Radiation therapy, or radiotherapy, is the medical use of ionizing radiation as part of cancer treatment to control malignant cells (not to be confused with radiology, the use of radiation in medical imaging and diagnosis). Radiotherapy may be used for curative or adjuvant treatment. It is used as palliative treatment (where cure is not possible and the aim is for local disease control or symptomatic relief) or as therapeutic treatment (where the therapy has survival benefit and it can be curative).
Radiotherapy is used for the treatment of malignant cancer, and may used as a primary or adjuvant modality. It is also common to combine radiotherapy with surgery, chemotherapy, hormone therapy or some mixture of the three. Most common cancer types can be treated with radiotherapy in some way. The precise treatment intent (curative, adjuvant, neoadjuvant, therapeutic, or palliative) will depend on the tumor type, location, and stage, as well as the general health of the patient.

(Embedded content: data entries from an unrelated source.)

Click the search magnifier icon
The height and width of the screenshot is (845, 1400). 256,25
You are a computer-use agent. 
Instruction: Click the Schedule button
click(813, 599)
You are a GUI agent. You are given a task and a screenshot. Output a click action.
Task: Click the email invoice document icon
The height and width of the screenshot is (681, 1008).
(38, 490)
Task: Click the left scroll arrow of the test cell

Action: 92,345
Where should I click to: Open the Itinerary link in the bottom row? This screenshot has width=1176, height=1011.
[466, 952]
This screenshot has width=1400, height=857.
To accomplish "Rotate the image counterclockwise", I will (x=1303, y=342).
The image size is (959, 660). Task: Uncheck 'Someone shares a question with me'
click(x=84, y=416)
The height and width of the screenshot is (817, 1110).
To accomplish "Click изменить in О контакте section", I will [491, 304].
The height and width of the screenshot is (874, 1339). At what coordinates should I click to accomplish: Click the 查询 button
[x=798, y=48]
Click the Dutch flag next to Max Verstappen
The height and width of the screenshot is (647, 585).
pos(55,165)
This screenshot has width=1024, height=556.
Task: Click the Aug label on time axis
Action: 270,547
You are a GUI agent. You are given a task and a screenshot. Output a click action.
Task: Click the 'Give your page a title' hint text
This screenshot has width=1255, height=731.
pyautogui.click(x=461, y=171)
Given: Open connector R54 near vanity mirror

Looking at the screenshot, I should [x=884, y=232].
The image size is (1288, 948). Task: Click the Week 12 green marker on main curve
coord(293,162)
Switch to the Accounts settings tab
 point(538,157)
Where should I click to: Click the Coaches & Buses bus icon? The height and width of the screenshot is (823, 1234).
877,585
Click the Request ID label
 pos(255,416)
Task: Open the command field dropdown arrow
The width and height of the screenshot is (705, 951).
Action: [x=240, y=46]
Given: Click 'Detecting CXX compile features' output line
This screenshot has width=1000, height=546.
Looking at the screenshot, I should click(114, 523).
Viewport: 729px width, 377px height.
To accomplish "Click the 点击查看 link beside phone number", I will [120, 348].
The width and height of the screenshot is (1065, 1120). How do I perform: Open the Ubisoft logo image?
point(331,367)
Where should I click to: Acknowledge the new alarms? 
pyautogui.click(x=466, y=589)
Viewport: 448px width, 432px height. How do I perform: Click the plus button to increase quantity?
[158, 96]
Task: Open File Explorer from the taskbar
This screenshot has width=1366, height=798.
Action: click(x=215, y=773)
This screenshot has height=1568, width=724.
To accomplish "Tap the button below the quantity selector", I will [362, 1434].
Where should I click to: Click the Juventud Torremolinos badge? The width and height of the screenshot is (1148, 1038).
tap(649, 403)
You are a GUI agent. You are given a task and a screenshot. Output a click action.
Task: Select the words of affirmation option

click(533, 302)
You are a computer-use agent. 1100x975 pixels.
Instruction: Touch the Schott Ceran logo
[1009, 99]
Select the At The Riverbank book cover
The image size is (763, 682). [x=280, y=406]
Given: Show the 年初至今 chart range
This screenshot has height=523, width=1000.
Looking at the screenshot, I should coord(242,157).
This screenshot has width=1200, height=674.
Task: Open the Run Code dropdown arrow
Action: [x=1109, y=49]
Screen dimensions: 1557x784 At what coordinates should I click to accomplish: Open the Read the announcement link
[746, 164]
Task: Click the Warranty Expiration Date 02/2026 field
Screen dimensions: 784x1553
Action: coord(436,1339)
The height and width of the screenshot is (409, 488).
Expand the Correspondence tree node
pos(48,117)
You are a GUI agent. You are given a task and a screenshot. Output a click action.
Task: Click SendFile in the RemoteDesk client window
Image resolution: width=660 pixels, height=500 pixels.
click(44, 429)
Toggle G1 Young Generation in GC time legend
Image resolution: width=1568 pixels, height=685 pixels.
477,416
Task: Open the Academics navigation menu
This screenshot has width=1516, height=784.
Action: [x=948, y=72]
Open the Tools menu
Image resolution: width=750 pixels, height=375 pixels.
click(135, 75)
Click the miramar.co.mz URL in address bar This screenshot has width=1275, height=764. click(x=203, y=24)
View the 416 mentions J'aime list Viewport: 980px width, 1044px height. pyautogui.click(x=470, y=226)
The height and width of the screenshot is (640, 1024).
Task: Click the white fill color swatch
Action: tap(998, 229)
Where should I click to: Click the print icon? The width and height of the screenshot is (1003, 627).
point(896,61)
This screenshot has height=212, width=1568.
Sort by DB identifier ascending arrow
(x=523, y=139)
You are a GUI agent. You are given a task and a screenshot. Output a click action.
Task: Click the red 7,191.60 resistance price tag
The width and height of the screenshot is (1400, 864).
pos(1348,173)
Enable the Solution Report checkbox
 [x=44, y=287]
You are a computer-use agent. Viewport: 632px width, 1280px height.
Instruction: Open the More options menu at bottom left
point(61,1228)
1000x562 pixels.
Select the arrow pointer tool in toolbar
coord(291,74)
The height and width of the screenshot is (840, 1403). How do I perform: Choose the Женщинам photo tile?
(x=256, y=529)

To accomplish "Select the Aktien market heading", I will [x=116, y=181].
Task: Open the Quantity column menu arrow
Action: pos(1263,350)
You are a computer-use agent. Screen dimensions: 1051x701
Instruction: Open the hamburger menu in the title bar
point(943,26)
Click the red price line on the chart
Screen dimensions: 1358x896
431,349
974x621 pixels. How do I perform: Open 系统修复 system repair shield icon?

Radiation therapy is commonly applied to the cancerous tumor. The radiation fields may also include the draining lymph nodes if they are clinically or radiologically involved with tumor, or if there is thought to be a risk of subclinical malignant spread. It is necessary to include a margin of normal tissue around the tumor to allow for uncertainties in daily set-up and internal tumor motion. These uncertainties can be caused by internal movement (for example, respiration and bladder filling) and movement of external skin marks relative to the tumor position.
To spare normal tissues (such as skin or organs which radiation must pass through in order to treat the tumor), shaped radiation beams are aimed from several angles of exposure to intersect at the tumor, providing a much larger absorbed dose there than in the surrounding, healthy tissue.